Fuera cual fuera el propósito, la señal confirmaba la noticia tanto tiempo esperada, y los hombres se cambiaron obedientemente. Los moros que los condujeron hasta la playa tenían el ánimo dividido. Por una parte debían estar contentos, ya que habían conseguido doblar el espinazo de los europeos al obligarlos a pagar por sacar a su gente, después de tanto proclamar que los liberarían por la fuerza. Por otro lado, aquellos moros perdían su sustento y su cómodo destino, y lo que ahora les aguardaba era alguna sucia trinchera para defenderla de los batallones de choque. Nunca llueve a gusto de todos, se dijo Amador, mientras trataba de estirarse su uniforme nuevo, un poco pequeño, y se preguntaba a quién habría pertenecido antes.

En la playa los supervivientes del campamento de la tropa se reunieron con los oficiales y con las mujeres. En la mirada de éstas se advertía que ya no esperaban salir de allí con vida, y a algunas ni siquiera parecía afectarlas la cercanía de su libertad. En total eran unos trescientos supervivientes, la mitad de los que habían apresado los harqueños dieciocho meses antes. El sargento Badía, muy animado, departía con los oficiales y con los emisarios que venían con el dinero para ajustar cuentas con los jefes moros.

En eso atracó en la playa un lanchón, y los que los vigilaban les dijeron que empezaran a subir a él.

– ¿Ya? -preguntó un soldado, atónito.

No se lo hicieron ordenar dos veces. Subieron al lanchón las mujeres y los niños y después todos los que cupieron, mientras los negociadores europeos volcaban, encima de unas mantas que los negociadores moros habían dispuesto sobre la arena, las sacas llenas de monedas de plata.
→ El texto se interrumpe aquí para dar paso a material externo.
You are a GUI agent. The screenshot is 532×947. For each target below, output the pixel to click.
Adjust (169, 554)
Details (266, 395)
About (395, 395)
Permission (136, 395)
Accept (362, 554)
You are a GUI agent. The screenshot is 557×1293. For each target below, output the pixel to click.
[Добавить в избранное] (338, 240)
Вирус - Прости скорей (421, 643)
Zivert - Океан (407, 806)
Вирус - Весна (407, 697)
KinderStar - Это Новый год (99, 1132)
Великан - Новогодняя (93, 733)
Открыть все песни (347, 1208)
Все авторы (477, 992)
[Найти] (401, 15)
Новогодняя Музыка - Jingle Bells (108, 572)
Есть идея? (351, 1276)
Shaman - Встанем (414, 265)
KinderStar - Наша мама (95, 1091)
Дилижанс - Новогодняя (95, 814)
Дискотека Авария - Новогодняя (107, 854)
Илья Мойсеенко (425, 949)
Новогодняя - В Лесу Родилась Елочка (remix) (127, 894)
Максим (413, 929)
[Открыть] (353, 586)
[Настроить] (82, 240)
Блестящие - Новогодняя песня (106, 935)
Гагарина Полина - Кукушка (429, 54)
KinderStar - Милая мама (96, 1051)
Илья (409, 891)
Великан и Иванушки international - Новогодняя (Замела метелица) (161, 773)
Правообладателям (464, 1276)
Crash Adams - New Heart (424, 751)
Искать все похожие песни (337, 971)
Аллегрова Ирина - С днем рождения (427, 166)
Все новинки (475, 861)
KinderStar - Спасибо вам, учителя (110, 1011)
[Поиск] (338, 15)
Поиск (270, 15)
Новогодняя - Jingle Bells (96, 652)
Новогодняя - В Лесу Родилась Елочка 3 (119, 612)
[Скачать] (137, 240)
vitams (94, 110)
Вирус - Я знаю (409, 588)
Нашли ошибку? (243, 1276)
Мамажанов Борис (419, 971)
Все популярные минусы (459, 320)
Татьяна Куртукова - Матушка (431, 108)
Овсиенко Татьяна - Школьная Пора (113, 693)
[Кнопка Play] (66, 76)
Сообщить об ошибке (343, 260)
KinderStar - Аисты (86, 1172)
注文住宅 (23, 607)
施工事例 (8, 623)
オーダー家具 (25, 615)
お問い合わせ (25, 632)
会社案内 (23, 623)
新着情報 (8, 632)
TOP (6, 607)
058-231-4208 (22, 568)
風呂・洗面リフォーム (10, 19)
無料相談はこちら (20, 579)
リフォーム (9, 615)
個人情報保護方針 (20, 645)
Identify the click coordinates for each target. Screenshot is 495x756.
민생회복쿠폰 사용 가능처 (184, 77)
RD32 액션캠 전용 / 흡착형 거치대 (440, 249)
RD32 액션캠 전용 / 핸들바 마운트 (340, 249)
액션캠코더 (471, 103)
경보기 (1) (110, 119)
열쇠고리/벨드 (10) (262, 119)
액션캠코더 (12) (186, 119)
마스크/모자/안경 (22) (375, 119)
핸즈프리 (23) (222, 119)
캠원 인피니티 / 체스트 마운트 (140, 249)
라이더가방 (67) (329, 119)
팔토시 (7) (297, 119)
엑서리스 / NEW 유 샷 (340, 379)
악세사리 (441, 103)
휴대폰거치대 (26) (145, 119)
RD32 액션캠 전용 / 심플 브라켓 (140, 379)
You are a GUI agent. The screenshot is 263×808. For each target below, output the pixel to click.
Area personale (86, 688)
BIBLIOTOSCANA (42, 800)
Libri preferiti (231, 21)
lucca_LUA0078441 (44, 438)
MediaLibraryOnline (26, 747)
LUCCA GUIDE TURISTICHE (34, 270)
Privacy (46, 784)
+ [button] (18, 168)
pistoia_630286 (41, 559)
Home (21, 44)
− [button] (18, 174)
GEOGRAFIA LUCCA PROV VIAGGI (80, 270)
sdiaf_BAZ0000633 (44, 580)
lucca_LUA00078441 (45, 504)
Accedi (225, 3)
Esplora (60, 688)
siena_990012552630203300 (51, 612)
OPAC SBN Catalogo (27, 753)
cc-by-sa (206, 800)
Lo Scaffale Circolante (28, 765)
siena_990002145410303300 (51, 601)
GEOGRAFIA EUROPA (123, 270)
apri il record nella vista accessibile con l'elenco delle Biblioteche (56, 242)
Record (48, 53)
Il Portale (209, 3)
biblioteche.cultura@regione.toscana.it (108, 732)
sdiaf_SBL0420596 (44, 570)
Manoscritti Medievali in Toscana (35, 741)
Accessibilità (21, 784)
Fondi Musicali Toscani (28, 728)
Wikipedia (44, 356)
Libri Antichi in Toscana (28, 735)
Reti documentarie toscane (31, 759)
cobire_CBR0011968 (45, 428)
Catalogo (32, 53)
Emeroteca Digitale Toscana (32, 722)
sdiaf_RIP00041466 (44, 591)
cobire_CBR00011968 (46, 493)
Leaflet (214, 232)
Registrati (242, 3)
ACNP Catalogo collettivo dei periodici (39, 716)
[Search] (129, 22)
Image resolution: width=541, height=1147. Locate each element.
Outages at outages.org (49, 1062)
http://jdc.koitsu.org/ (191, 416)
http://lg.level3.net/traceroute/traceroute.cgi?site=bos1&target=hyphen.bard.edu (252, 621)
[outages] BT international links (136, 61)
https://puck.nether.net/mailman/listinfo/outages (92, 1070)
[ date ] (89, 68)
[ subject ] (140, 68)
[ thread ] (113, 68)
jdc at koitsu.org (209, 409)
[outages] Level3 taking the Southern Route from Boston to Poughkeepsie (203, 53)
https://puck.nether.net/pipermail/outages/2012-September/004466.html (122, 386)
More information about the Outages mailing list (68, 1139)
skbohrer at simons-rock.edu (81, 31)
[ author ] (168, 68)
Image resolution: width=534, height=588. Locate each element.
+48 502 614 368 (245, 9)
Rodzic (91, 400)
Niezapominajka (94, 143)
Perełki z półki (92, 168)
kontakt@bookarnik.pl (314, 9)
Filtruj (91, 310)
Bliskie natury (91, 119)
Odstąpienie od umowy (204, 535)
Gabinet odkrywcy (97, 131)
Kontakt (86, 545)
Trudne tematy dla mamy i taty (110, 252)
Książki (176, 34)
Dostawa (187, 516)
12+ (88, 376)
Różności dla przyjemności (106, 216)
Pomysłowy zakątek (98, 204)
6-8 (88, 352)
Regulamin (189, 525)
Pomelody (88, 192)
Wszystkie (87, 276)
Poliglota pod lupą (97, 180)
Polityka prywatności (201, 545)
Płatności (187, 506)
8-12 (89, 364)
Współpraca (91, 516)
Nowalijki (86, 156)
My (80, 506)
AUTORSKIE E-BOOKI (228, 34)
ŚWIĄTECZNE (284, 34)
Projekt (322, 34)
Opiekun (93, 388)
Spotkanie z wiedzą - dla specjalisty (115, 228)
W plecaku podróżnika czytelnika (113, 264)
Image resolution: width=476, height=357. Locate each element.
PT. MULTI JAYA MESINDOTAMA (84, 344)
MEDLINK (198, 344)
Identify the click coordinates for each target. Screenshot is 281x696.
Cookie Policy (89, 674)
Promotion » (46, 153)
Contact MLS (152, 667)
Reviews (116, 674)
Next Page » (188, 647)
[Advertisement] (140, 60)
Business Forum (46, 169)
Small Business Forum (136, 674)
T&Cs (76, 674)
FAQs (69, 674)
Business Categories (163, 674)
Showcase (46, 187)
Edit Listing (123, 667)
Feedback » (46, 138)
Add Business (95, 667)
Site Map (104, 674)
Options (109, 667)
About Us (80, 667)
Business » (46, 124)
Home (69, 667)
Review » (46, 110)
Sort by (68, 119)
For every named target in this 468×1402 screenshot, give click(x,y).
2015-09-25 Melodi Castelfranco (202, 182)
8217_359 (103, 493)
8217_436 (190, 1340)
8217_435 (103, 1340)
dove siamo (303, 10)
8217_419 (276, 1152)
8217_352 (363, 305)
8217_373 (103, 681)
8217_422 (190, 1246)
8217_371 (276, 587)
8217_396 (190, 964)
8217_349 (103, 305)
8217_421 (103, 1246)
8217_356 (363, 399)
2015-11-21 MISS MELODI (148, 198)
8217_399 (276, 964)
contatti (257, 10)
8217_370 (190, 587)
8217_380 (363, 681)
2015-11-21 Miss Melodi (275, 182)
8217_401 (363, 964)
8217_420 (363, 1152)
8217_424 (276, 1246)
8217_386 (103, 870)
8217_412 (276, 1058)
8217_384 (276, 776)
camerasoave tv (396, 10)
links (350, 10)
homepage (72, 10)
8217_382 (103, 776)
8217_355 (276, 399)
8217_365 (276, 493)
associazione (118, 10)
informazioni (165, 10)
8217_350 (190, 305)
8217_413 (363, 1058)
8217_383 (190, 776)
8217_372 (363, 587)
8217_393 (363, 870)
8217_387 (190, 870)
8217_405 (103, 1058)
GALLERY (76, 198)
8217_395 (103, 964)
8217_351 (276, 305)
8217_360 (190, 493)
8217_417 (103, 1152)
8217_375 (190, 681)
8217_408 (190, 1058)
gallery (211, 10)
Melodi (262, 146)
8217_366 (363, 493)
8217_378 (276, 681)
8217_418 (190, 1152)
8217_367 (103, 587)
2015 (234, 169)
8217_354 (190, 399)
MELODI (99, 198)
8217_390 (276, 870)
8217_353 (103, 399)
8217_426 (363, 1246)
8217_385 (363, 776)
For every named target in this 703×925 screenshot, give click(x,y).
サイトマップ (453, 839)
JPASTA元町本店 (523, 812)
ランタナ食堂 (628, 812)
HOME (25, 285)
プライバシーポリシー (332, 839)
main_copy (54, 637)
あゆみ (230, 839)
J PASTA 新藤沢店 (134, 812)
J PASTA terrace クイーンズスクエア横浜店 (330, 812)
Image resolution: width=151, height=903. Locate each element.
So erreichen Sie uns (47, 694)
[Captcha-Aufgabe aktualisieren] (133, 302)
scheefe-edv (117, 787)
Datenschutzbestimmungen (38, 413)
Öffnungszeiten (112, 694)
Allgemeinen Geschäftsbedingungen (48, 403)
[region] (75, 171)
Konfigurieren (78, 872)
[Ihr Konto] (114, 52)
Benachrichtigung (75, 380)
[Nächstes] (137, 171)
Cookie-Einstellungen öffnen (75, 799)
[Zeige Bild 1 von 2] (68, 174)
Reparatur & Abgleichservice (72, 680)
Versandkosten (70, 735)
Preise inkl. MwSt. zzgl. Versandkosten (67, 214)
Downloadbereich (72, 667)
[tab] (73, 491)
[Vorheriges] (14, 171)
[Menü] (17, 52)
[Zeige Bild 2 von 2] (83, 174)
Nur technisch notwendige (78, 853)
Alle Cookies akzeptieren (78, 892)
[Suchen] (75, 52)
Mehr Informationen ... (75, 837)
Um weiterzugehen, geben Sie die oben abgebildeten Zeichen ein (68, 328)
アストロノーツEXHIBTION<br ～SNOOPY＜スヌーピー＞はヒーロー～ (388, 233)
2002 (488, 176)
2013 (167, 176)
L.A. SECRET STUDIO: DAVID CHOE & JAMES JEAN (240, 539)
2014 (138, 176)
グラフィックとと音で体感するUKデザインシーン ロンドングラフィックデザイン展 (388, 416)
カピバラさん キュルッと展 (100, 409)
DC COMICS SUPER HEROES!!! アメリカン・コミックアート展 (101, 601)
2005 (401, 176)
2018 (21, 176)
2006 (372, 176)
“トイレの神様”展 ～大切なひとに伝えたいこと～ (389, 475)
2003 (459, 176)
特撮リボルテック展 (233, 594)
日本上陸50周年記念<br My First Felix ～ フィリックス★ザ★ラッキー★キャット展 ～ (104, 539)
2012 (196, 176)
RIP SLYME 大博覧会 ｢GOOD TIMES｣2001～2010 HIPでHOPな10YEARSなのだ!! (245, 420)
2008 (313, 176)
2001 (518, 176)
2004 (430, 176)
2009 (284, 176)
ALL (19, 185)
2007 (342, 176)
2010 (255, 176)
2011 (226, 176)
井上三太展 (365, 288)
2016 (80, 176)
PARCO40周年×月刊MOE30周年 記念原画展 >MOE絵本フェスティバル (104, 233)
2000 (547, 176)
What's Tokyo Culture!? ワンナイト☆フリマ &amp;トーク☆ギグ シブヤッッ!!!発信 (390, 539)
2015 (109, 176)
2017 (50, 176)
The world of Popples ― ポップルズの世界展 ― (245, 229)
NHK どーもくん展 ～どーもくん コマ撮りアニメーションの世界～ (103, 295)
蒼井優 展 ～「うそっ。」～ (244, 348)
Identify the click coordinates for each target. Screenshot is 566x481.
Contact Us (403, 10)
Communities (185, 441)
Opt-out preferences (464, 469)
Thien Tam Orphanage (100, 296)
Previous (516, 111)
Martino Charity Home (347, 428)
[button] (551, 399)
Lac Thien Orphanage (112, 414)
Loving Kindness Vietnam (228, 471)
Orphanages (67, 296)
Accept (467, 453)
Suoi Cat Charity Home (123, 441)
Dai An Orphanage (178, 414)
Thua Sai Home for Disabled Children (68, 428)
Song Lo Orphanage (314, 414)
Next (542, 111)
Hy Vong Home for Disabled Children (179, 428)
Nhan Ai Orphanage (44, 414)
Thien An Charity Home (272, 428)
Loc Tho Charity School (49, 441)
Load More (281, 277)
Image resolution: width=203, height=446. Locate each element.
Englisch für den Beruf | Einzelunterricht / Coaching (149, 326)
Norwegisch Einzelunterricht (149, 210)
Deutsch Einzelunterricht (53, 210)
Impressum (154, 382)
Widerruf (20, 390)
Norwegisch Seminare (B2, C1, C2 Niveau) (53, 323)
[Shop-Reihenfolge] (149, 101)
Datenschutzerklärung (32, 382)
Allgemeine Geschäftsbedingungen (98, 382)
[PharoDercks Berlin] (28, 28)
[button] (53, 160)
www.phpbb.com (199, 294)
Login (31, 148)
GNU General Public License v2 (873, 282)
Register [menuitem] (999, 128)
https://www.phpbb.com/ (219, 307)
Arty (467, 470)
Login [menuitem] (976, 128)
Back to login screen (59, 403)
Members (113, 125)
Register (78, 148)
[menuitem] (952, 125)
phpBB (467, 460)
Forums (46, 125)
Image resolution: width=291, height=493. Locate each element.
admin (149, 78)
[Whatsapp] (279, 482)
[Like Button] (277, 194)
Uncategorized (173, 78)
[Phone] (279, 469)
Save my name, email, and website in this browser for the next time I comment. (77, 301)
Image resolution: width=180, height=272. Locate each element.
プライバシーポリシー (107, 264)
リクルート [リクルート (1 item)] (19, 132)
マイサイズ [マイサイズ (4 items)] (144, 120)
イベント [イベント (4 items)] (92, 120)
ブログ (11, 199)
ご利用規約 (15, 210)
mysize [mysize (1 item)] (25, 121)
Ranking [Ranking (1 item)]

Bajo el sol invernal relucían aquellas cascadas metálicas, que los moros iban contando con avariciosa diligencia.

Llegó otro lanchón, al que siguieron subiendo soldados, y después otro y otro. Con el último, trajeron a unos harqueños prisioneros que formaban parte del intercambio. Los negociadores moros pasaron lista, y alegaron, entre airadas protestas, que faltaban diez. Todavía quedaban en la playa la mitad de los oficiales, los sargentos y algunos cabos y soldados, entre ellos Amador. Aquel contratiempo les encogió el alma a todos; hasta llegaron a temer que iban a quedarse retenidos allí, cuando los moros armados que había cerca hicieron ademán de montar sus fusiles. Los negociadores europeos, ayudados por el sargento Badía, que desplegó sus mejores dotes diplomáticas, trataron de calmar los ánimos. Al final se llegó a una solución: se les daría a los moros doscientas mil pesetas más, por los que faltaban, y se convino también en pagar una factura imaginaria por gastos de manutención de los prisioneros, que ascendía a la peculiar cifra de 27.787 pesetas.